Enjoying the little joys in life is also a common theme for resolutions. The tiny bits of happiness throughout the day remind people to stop and smell the roses. For her resolution, sophomore biology major Felicity Young wants to focus on the positive tidbits of daily life.

“My resolution is to rise above the little things that bother me and pay attention to the small day-to-day joys,” said Young.

Junior business administration major Victoria Thornton also wants to strive to enjoy even the smallest rays of sunshine.

“In the new year, I hope to be mindful of the little things that make life beautiful. I want to enjoy each day and each moment of my life,” said Thornton. “In a college experience framed by COVID-19, I want to intentionally seek out fun things since two years of my time in college was restricted by the pandemic.”

Each day is important. For students, the pressure of getting assignments done can be overbearing. It can be much too easy for students to forget to make time for themselves. Patricia Sydenstricker, a senior majoring in social justice and cultural studies and psychology, hopes to live a more balanced lifestyle in 2022.

“My New Year’s resolution is to be more consistent and intentional in all aspects of life. Specifically friendships, self-care, fitness and pursuing my passions,” said Sydenstricker.
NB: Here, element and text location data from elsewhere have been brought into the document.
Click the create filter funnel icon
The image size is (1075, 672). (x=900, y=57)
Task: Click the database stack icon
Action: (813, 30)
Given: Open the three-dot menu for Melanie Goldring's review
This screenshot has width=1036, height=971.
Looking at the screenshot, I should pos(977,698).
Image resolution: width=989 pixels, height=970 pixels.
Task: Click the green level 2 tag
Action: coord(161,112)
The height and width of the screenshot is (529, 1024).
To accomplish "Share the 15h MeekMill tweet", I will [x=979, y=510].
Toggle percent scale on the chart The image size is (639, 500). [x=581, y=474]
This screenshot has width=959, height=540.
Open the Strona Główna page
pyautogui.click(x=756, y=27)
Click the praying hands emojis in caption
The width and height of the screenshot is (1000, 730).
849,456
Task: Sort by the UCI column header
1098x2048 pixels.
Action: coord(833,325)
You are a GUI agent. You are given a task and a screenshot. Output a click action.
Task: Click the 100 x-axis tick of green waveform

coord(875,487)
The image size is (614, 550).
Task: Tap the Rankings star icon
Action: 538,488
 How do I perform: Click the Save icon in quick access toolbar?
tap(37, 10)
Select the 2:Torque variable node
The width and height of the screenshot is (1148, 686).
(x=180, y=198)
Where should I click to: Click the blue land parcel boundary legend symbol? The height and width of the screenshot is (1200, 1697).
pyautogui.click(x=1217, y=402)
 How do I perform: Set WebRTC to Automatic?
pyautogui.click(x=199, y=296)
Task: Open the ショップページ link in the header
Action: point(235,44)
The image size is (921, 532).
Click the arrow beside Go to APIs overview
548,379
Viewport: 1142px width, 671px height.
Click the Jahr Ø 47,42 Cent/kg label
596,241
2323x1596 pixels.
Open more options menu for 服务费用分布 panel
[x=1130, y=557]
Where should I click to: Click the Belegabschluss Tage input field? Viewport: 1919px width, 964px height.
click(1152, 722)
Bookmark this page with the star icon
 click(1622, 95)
A new quarter at school and the overbearing reality of a pandemic can cause people’s lives to derail. It is hard to stay focused on the details of every single day.

“In the past, I go through phases where I am really excited about something in my life for about a month and work really hard at it,” said Sydenstricker. “And then all at once, [I] fall off the train. Consistency is important to me because it will help me live a more balanced life in 2022.”

No year is perfect. There will be bumps along the way, but resolutions can encourage people to get through the pivotal moments of life. When everything seems like it is about to implode, people can step aside and remember the promises they made to themselves.

“Sometimes we’re so caught up in the things we need to get done that we forget to stop and enjoy the things that bring us joy,” said Young.